La compagnie commençant à se mettre en mouvement pour la danse, M. Falkland avertit miss Hardingham qu’il était temps de se placer.

« Monsieur, interrompit brusquement M. Tyrrel, miss Hardingham est ma danseuse.

— Je ne le pense pas, monsieur ; miss Hardingham m’a fait la grâce d’accepter mon invitation.

— Et moi, je vous dis que non, monsieur ; je crois avoir quelque droit sur le cœur de miss Hardingham, et je ne permettrai pas que personne aille sur mes brisées.

— Il ne s’agit pas en ce moment du cœur de miss Hardingham !

— Monsieur, nous ne sommes pas ici pour parlementer. Laissez-moi passer, monsieur. »

M. Falkland repoussa doucement son adversaire.

« Monsieur Tyrrel, dit-il d’un ton ferme, il n’y a pas besoin de disputer pour régler cette affaire ; c’est au maître des cérémonies à en décider, et comme ni vous ni moi n’avons certainement l’intention de troubler la fête, ni de faire montre de notre bravoure devant ces dames, nous devons nous soumettre à sa sentence.
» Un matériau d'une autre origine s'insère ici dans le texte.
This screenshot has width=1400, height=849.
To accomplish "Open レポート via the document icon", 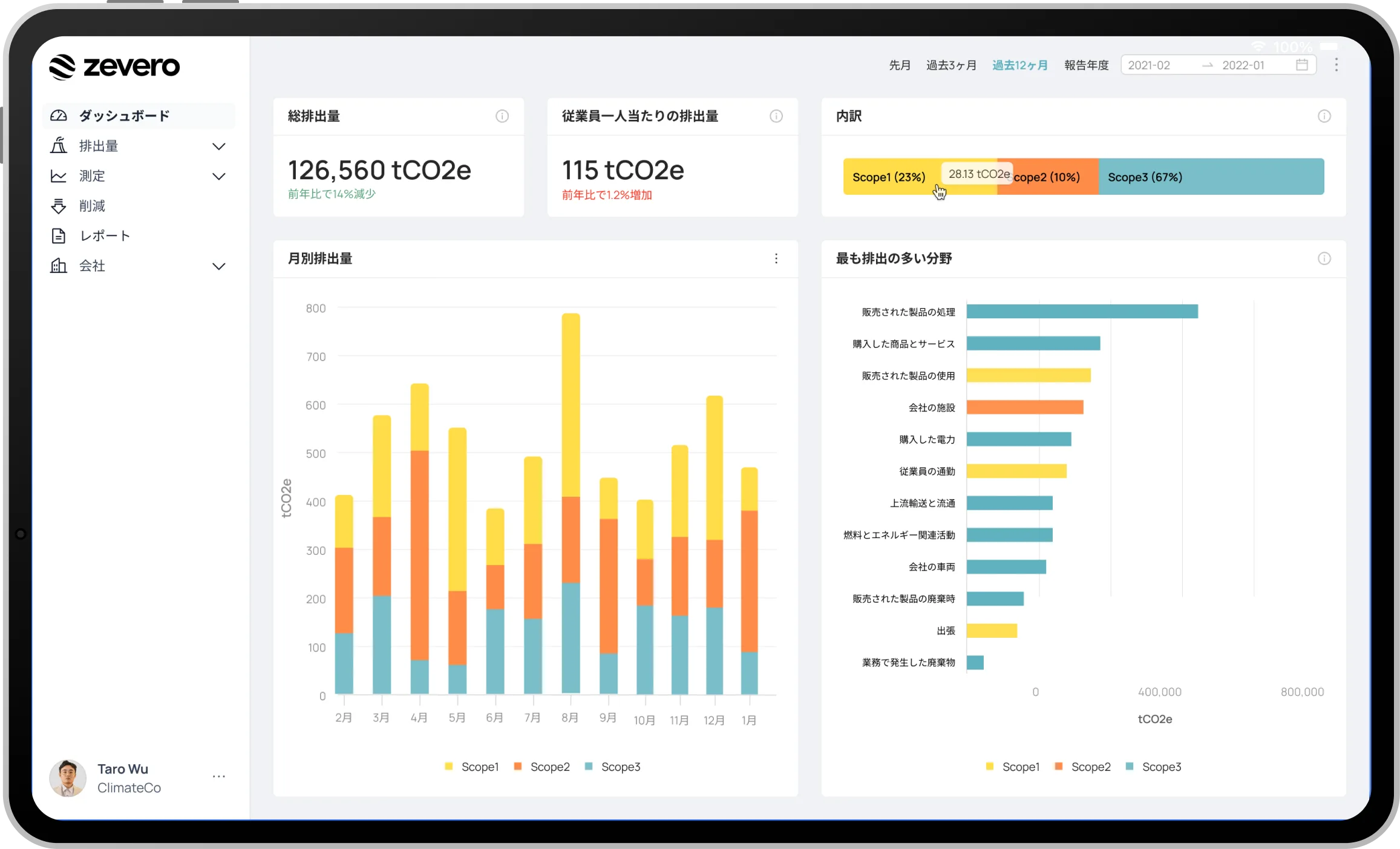I will (59, 235).
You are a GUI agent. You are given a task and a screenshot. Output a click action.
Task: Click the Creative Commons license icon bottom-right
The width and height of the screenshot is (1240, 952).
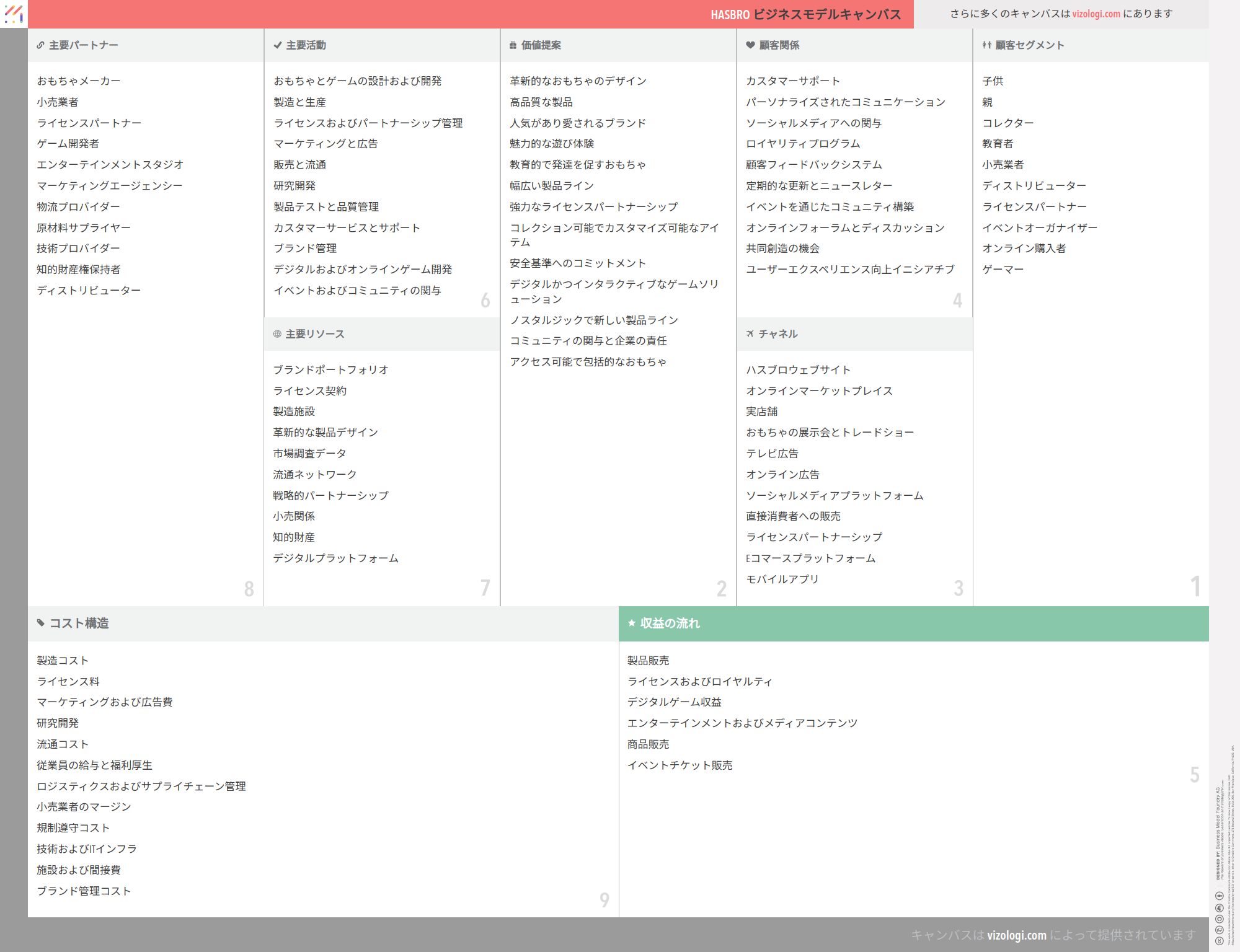pos(1219,941)
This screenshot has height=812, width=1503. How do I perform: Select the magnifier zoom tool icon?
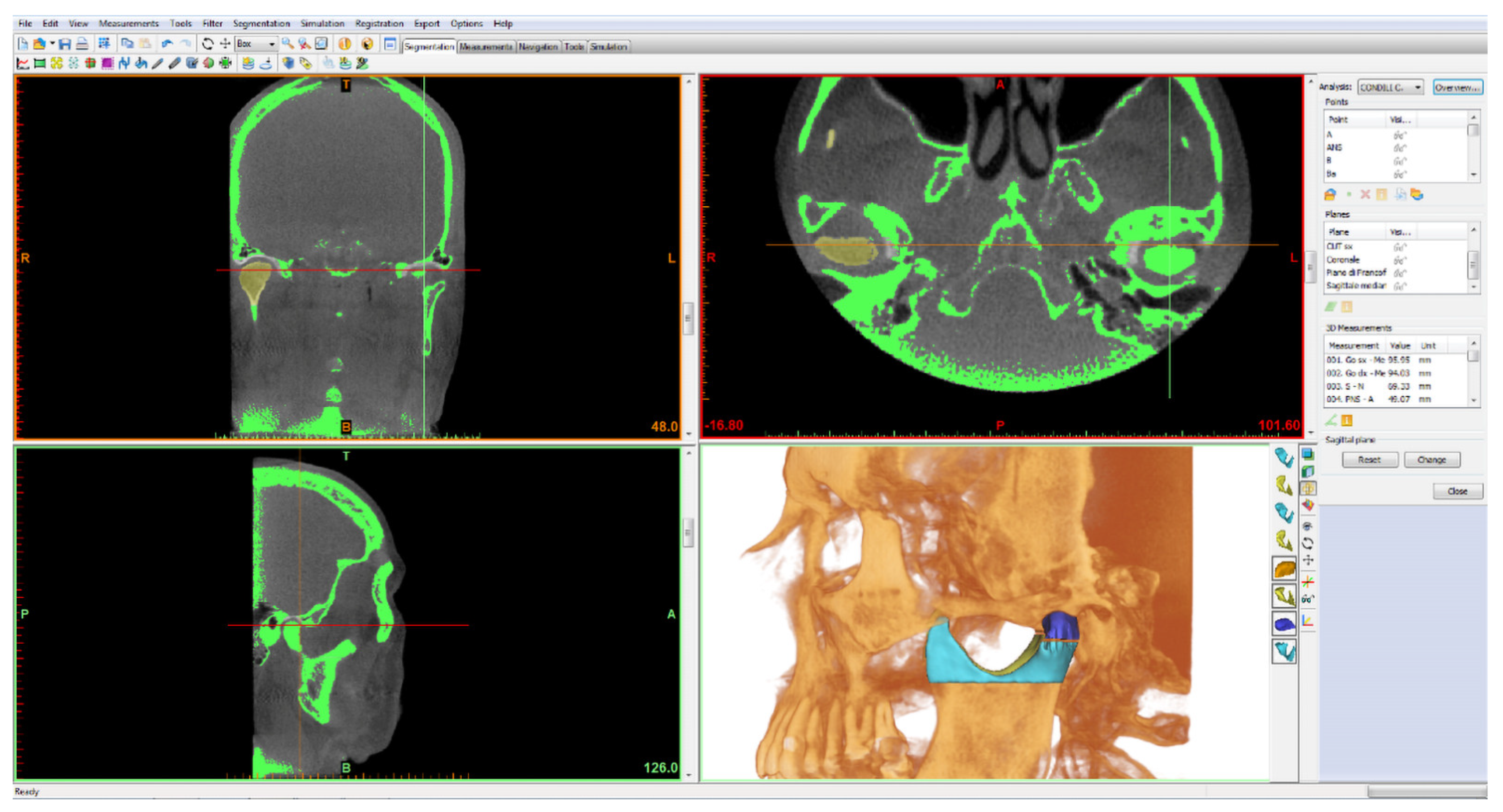tap(287, 44)
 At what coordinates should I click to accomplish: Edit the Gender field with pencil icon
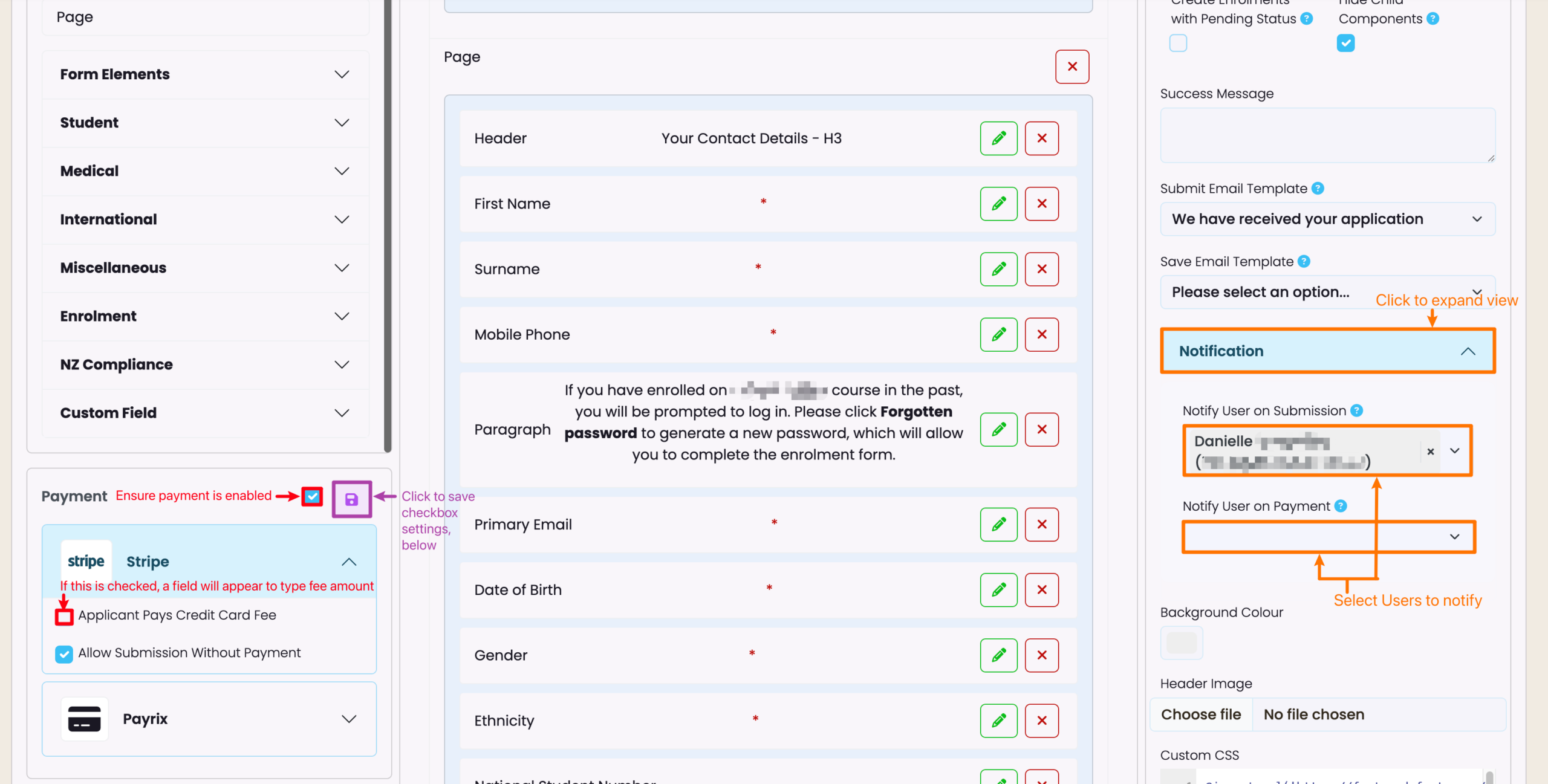(998, 655)
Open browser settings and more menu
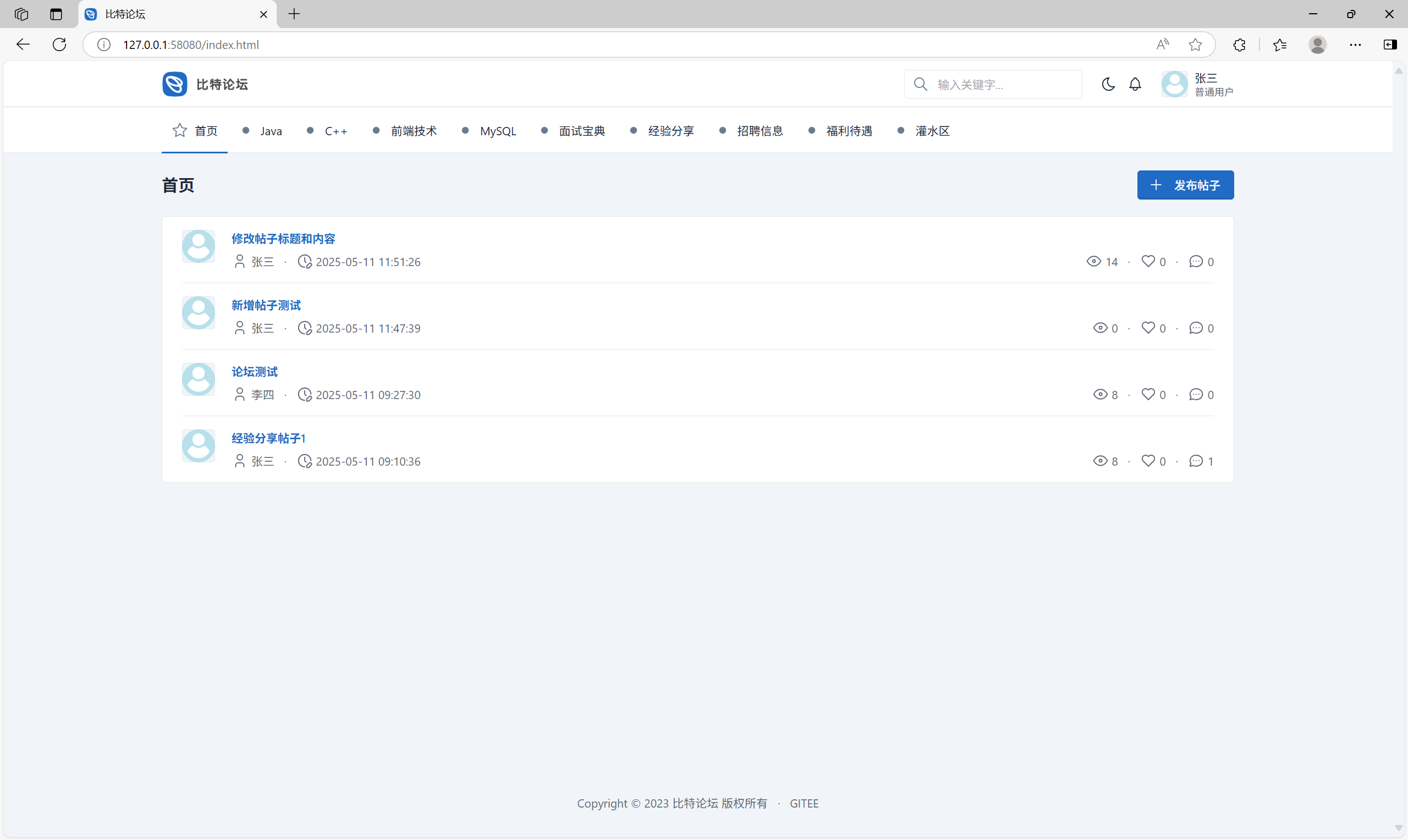This screenshot has width=1408, height=840. tap(1355, 45)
— Dieu me damne, monsieur, si je l’entends comme cela.

— Doucement, monsieur Tyrrel ; je n’ai nulle intention de vous offenser, mais aucune puissance sur terre ne saurait m’empêcher de soutenir un droit. »

Ce fut avec le plus grand sang-froid du monde que M. Falkland prononça ces derniers mots. Il n’y avait rien dans tout son extérieur qui eût la moindre apparence d’un défi, rien qui sentît la hauteur ou le dédain ; mais son ton, à la fois si calme et si élevé, avait quelque chose d’imposant qui réduisit son farouche adversaire à l’impuissance de répliquer. Miss Hardingham avait commencé à se repentir de son épreuve ; mais ses alarmes furent bientôt dissipées par la modération de son nouveau partenaire. M. Tyrrel se retira sans répondre un mot. Il murmura en s’en allant quelques jurements que les lois de l’honneur n’obligeaient pas M. Falkland d’entendre, et qu’en vérité il n’aurait pas été facile d’entendre bien exactement. M. Tyrrel n’aurait peut-être pas cédé si aisément, si son bon sens ne lui eût pas bien fait voir qu’avec toute l’envie possible de tirer vengeance de son rival, il n’était pas sur un bon terrain pour cela. Mais s’il ne put ouvertement obtenir satisfaction de cette atteinte portée à son autorité, il n’en garda pas moins profondément l’impression dans le secret de son âme, et il était assez évident que sa haine amassait des griefs dont il espérait bien quelque jour faire sentir tout le poids à son adversaire.



  1. Vestry : sacristie, assemblée ainsi nommée du lieu où se tient la réunion des notables de la paroisse.